The article on Zacstravaganza! points out a few big problems with TOMS that show that TOMS is a business that sells a social justice hipster image. The author points out that hookworm is probably the number one pathogen that wearing shoes prevents, but TOMS literature never mentions it directly, but does mention more rare conditions; TOMS well aware of the problems it’s supposed to be addressing. Worse, there is duplicity in TOMS’ model:
TOMS is making oodles of money on both the shoes you buy for yourself as well as the shoes you buy for charity.
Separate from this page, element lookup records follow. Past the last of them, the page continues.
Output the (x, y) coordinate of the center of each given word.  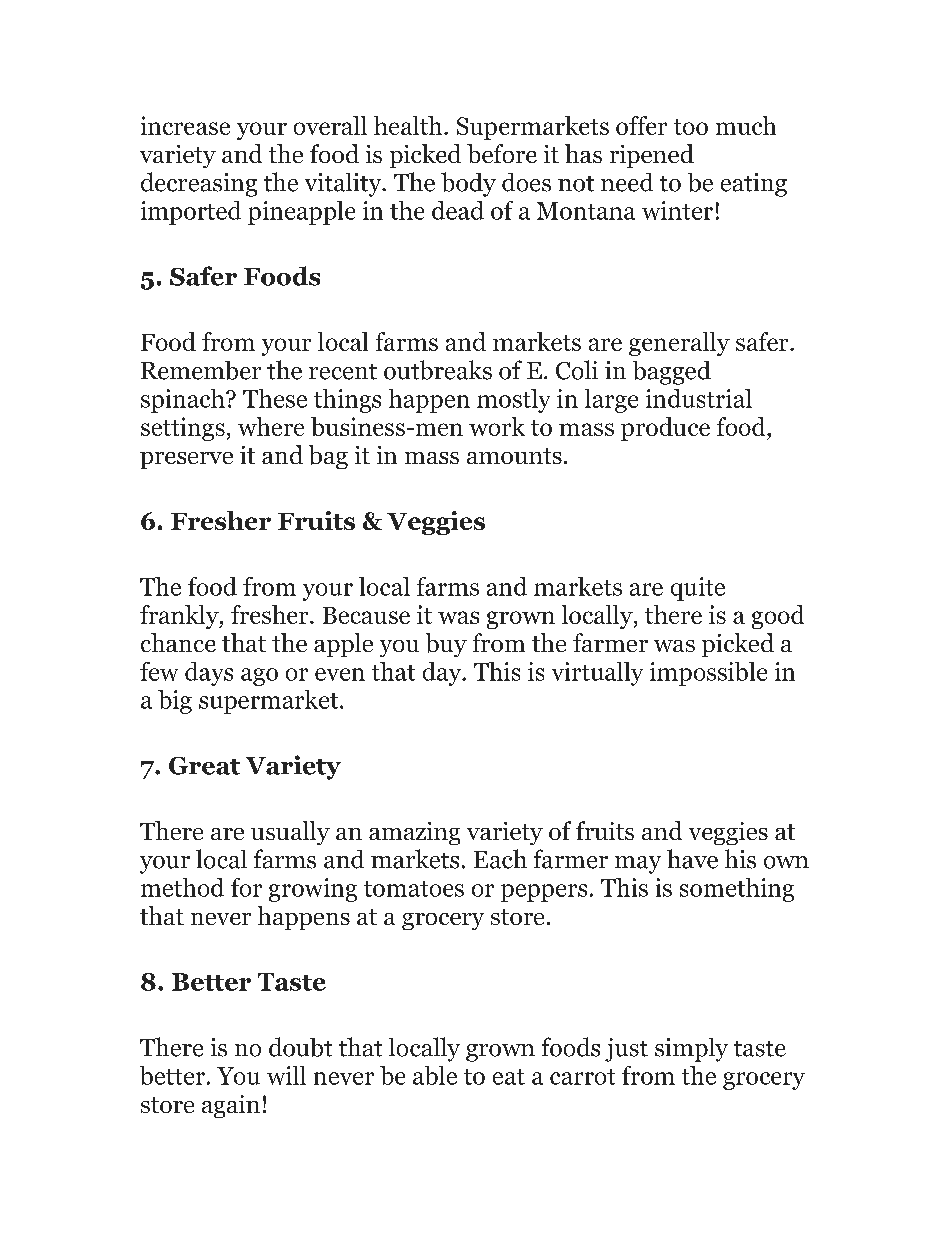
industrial (699, 398)
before (502, 153)
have (692, 859)
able (435, 1075)
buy (446, 645)
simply (691, 1050)
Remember (201, 370)
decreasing (199, 184)
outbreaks (438, 370)
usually (290, 833)
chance (178, 642)
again (231, 1106)
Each (500, 859)
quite (698, 589)
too (691, 127)
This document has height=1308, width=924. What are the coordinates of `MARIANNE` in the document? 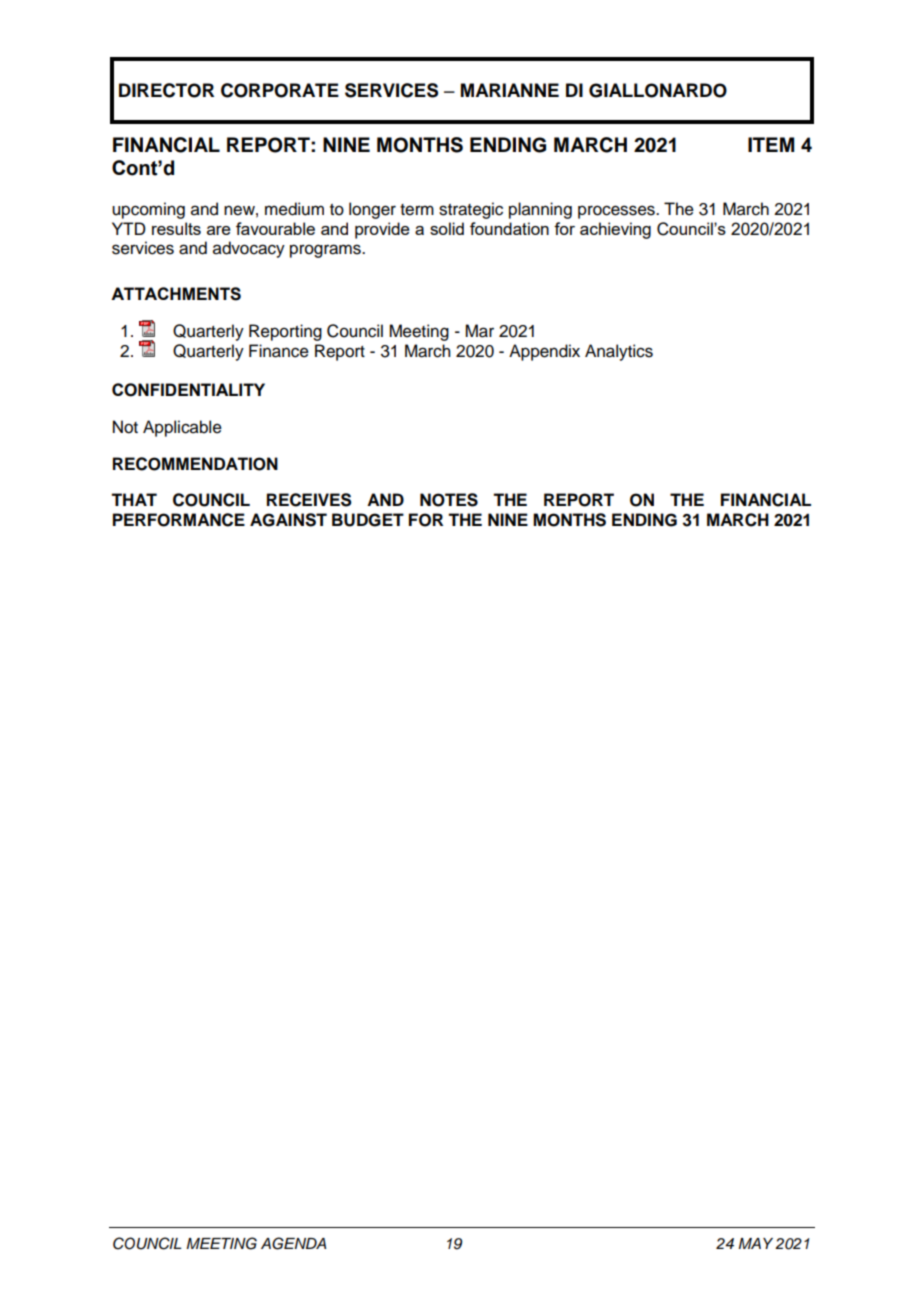 It's located at (510, 90).
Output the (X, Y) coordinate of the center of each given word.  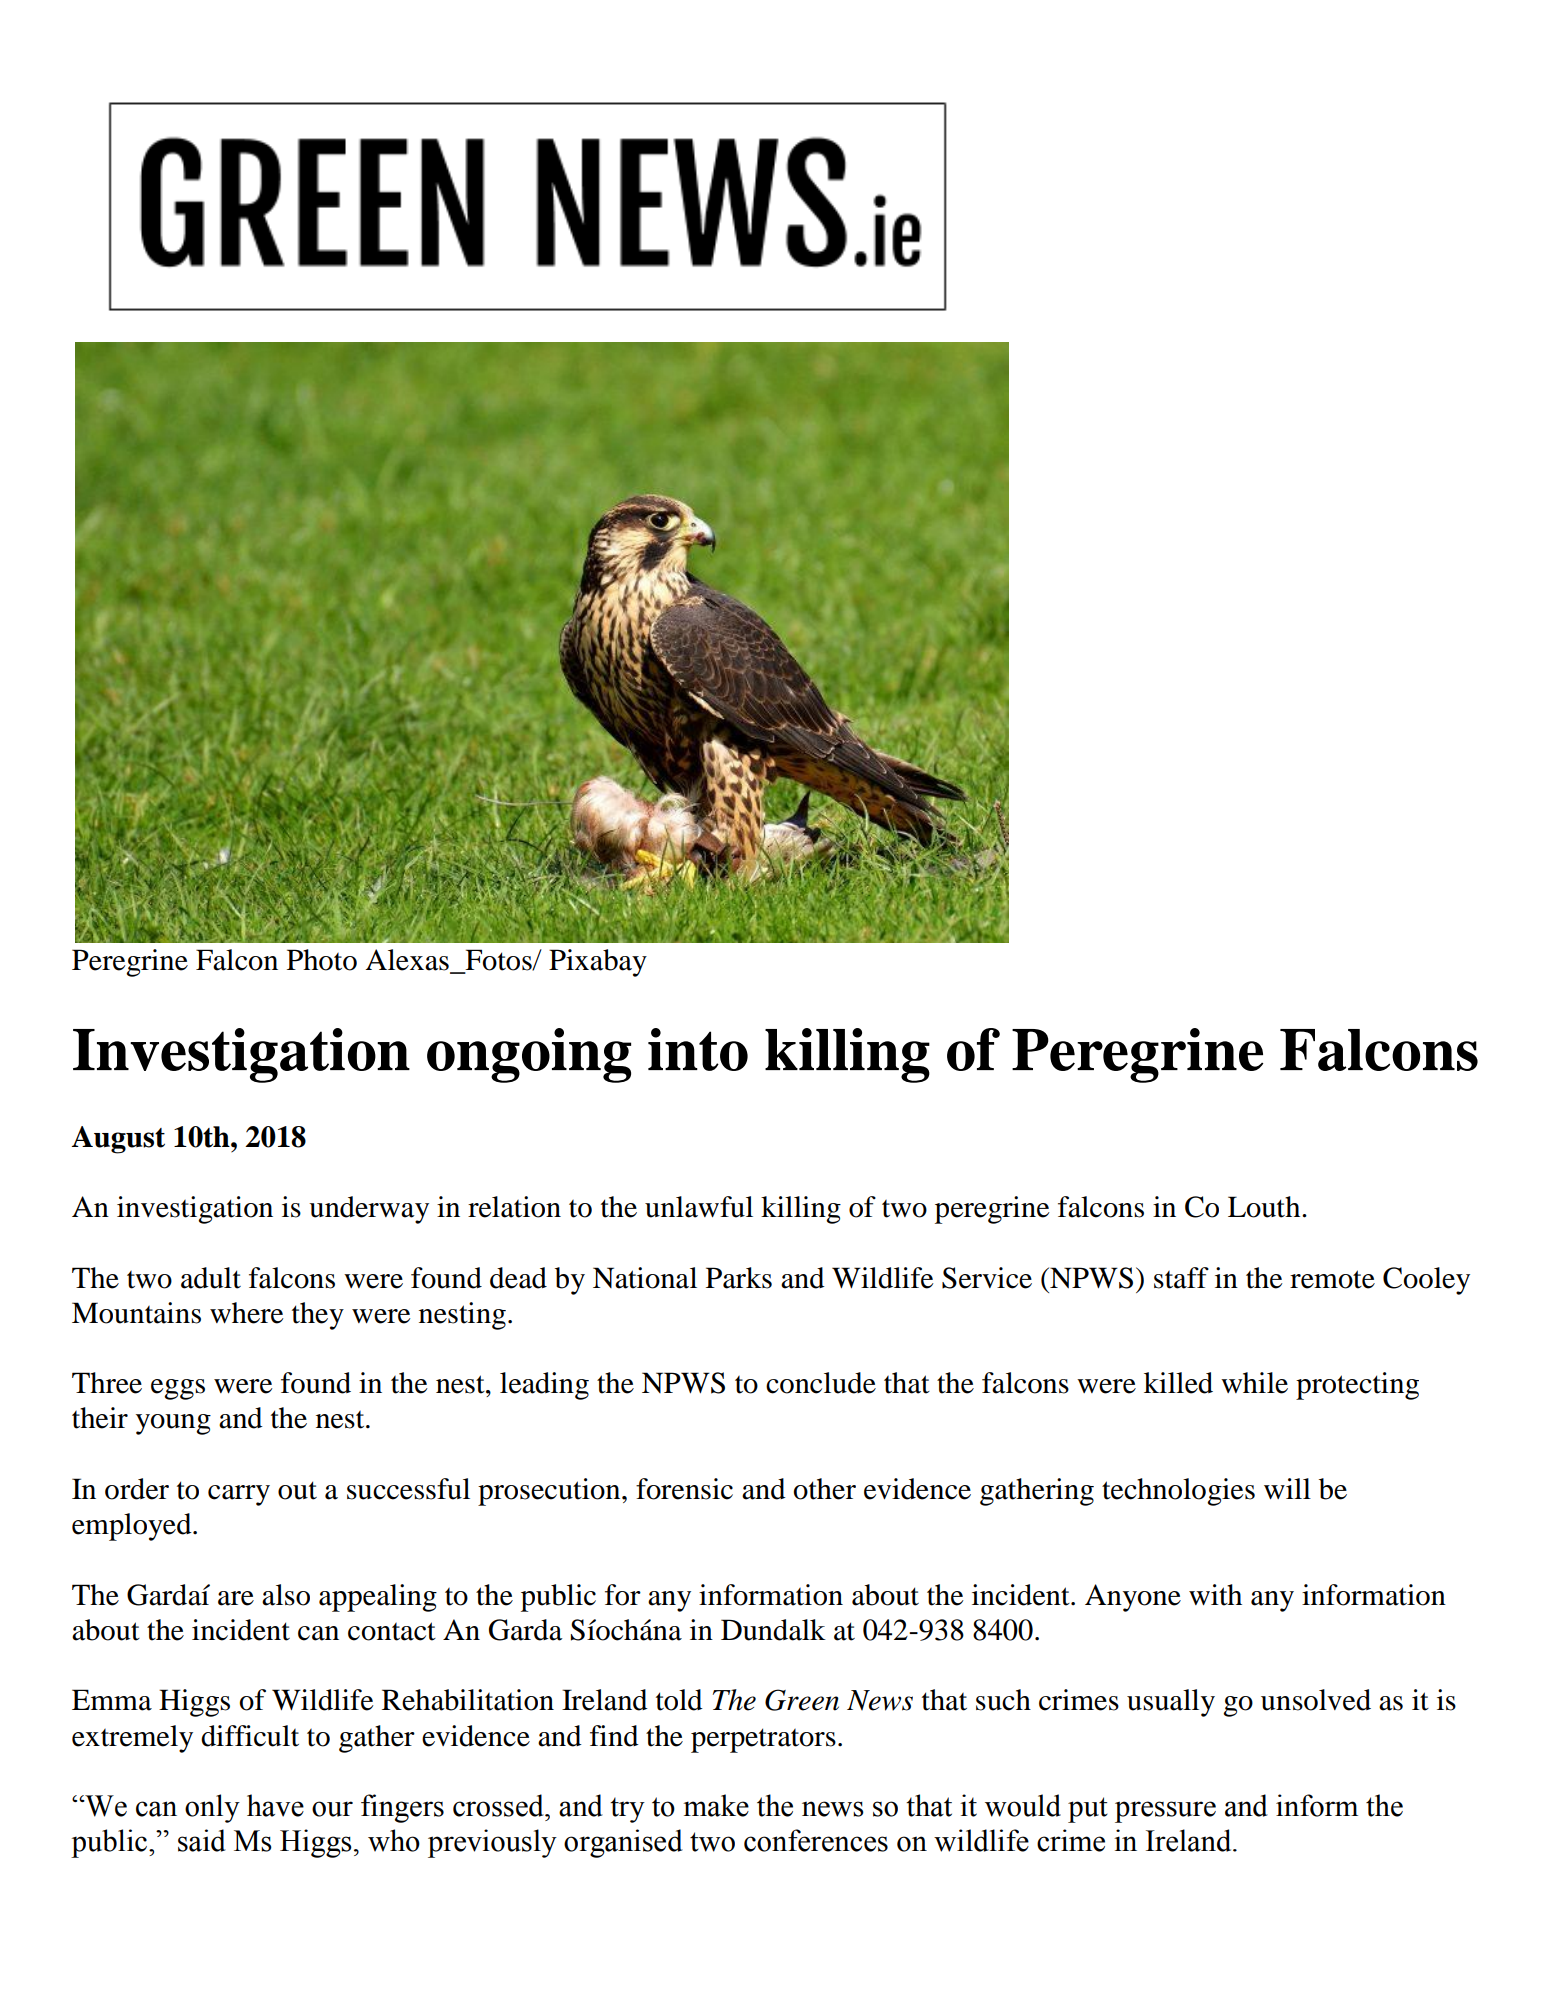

Yes, a single pair of these shoes per se is really only worth about $5 - but that figure is only applicable if Blake Mycoskie is manufacturing these shoes and sending them to the Third World himself; but if you buy a pair of Pink Murray Organic Cotton Men’s Vegans online for $54 the cost which you pay to give a pair of shoes to Ndugu the Amhara cattle herder is more or less half that - or $27.
Zac talks about conversations he would have with a Mali national who would explain why his kids don’t have shoes:
“Yeah, well, I don’t have to buy them shoes because one day The White People are going to come back and give shoes to the children. My kids don’t have shoes because The White People haven’t come yet!”
I’d rather pay half as much for my shoes and give the other half to Doctors Without Borders, or blow it at Starbucks, whatever. The Life You Can Save has a good list of organizations to give to that do effective work against critical problems, with high efficiency and accountability.